Paul Peranteau paul at BENJAMINS.COM
Fri Oct 27 20:34:54 UTC 2000


John Benjamins Publishing announces the availability of these two new works
in Functional Linguistics:

Reconstructing Grammar.
Comparative Linguistics and Grammaticalization.
Spike GILDEA (ed.) (Rice University)
Typological Studies in Language 43
US & Canada: 1 55619 658 X / USD 82.00 (Hardcover) 1 55619 659 8 / USD
34.95 (Paperback)
rest of world: 90 272 2944 9 / NLG 164.00 (Hardcover) 90 272 2945 7 / NLG
70.00 (Paperback)

Comparative linguistics and grammaticalization theory both belong to the
broader category of historical linguistics, yet few linguists practice
both. The methods and goals of each group seem largely distinct:
comparative linguists have by and large avoided reconstructing grammar,
while grammaticalization theoreticians have either focused on explaining
attested historical change or used internal reconstruction to formulate
hypotheses about processes of change. In this collection, some of the
leading voices in grammaticalization theory apply their methods to
comparative data (largely drawn from indigenous languages of the
Americas), showing not only that grammar can be reconstructed, but that
the process of reconstructing grammar can yield interesting theoretical
and typological insights.

Contributions by: Alexandra A. Aikhenvald; Wallace Chafe; Spike Gildea; T.
Givón; Joseph H. Greenberg; Bernd Heine; Sérgio Meira; Marianne Mithun.

*********************
Hypothetical Modality.
Grammaticalisation in an L2 dialect.
Debra ZIEGELER (National Tsing Hua University, Taiwan)
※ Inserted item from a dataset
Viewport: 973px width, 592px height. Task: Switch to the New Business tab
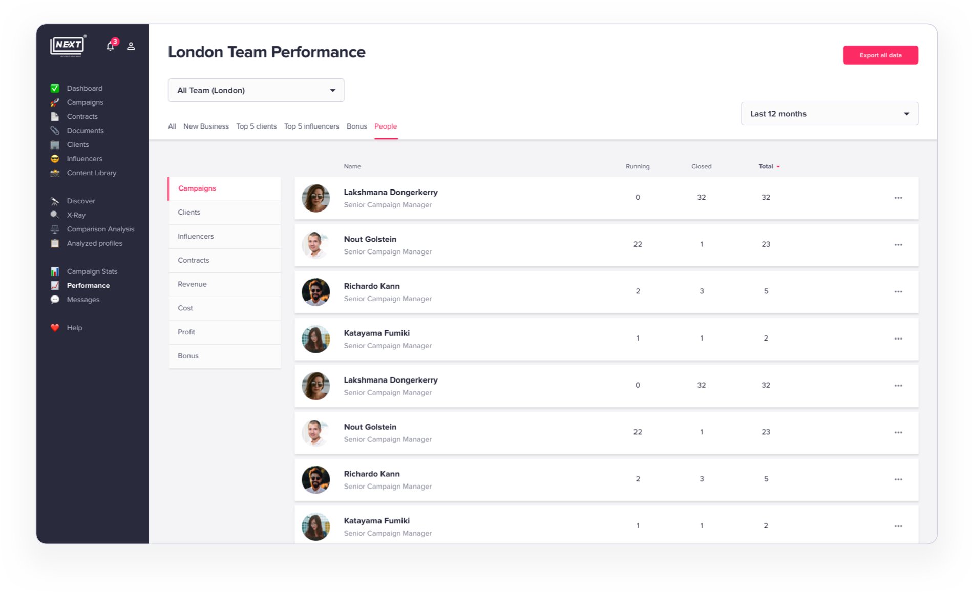pyautogui.click(x=206, y=126)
Studies in Language Companion Series 51
US & Canada: 1 55619 937 6 / USD 85.00 (Hardcover)
Rest of world: 90 272 3054 4 / NLG 170.00 (Hardcover)

This book marks a new development in the field of grammaticalisation
studies, in that it extends the field of grammaticalisation studies from
relatively homogeneous languages to those possessing well-established and
institutionalised second language varieties. In Hypothetical Modality,
special reference is made to Singaporean English, a native-speaker L2
dialect of considerable importance in the South-East Asian region, and to
the expression in the dialect of hypothetical modality, which appears to
be indistinguishable from non-hypothetical modality in terms of the use of
preterite or past forms of modal verbs. Within a grammaticalisation
framework, a number of factors can be seen to be relevant to an
explanation, including substratum and contact features such as
tense/aspect marking, levels of lexical retention as an individual
(psychological) phenomenon, and the fact that such dialects have a
discontinuity in their development. In addition, the book defines
pragmatic approaches to the understanding of hypothetical modality, in
both diachronic and synchronic terms.